As your WordPress site is your online presence, you want to make sure you have a backup of all the key items. Those items are likely the custom file modifications, and the database. WordPress core, plugins, and themes could all be downloaded again if you needed to, which is why I consider them a nice to have in the backup process.
There are multiple ways to create backups of these files from manual, to plugin automation, to vendor provided solutions.
Manual: Who wants this? It is time consuming and a hassle to login to multuple locations, download files, and archive them.
WordPress Backup Plugins: These will automate the process and save you time and frustration.
- BackWPup (free plugin) – Can save to multiple locations such as directory, ftp, dropbox, amazon s3, etc.
- BackUpWordPress (free plugin) – Saves backup locally.

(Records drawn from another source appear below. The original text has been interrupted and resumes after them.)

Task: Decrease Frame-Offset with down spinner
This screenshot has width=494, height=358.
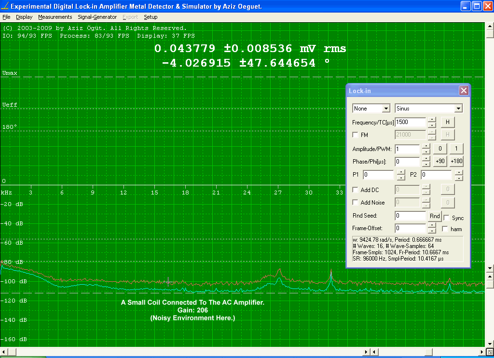Action: click(x=432, y=231)
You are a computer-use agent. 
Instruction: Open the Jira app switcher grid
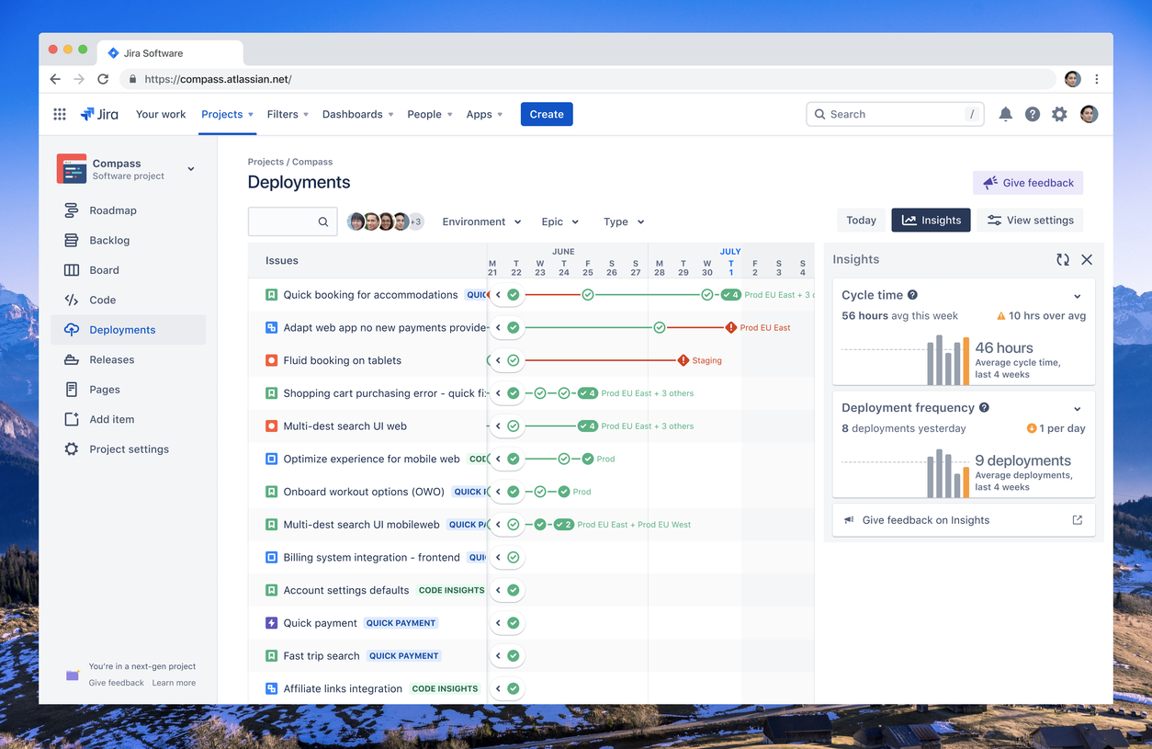pyautogui.click(x=59, y=114)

- BackupBuddy (paid plugin) – Can save to multiple locations such as directory, ftp, dropbox, rackspace cloud, amazon s3, etc.
- VaultPress (paid plugin + monthly service) – Does everything you want and provides the storage space as well so you don’t have to worry about where to backups are stored either.
Also note that some web providers / hosts perform backups on your behalf already, so you might want to investigate the built in options at a server and host level too.
Nice sharing. I usually use backupwordpress and duplicator. Both are free wordpress plugins.